* Direction
Retype, word for word, everything from the start of the items down to and including the line that contains "[x=2189, y=700]".

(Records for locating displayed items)
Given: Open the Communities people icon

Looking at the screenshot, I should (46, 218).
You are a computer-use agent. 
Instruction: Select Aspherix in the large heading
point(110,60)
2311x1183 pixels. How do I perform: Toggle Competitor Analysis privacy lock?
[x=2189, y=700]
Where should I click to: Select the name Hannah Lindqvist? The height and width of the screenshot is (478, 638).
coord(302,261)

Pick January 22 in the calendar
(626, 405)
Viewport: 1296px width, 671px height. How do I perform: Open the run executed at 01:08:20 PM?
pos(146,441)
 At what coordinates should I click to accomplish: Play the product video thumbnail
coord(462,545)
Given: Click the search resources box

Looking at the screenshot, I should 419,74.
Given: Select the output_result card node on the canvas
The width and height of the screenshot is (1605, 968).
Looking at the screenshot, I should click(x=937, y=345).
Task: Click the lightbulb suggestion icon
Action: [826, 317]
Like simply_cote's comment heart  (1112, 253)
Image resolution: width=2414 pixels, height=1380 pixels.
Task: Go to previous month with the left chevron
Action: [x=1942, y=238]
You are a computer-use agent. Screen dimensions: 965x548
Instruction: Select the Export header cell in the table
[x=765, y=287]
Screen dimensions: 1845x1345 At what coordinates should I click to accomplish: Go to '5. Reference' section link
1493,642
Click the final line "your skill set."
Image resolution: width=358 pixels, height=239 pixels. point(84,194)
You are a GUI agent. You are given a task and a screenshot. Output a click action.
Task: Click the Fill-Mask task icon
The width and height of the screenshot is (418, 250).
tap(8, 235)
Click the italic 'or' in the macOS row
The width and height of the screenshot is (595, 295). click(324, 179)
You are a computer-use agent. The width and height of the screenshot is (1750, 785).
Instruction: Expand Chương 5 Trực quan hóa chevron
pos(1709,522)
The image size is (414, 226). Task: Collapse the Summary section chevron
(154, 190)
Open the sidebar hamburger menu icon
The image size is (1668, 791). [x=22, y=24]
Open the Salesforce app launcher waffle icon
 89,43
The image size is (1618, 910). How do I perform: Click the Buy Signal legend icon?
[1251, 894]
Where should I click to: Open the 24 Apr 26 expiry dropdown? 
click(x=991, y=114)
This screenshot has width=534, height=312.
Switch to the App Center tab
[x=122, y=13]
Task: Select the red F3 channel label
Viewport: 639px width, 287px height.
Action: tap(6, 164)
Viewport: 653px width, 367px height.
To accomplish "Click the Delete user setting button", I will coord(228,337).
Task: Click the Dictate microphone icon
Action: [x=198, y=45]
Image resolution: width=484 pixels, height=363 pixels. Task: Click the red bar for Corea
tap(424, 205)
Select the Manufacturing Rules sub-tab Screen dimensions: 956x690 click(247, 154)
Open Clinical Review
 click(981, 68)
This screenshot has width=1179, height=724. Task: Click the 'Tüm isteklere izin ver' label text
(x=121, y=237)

* Solved exercise
Given: Open the Communities people icon

Looking at the screenshot, I should (46, 218).
You are a computer-use agent. 
Instruction: Select Aspherix in the large heading
point(110,60)
2311x1183 pixels. How do I perform: Toggle Competitor Analysis privacy lock?
[x=2189, y=700]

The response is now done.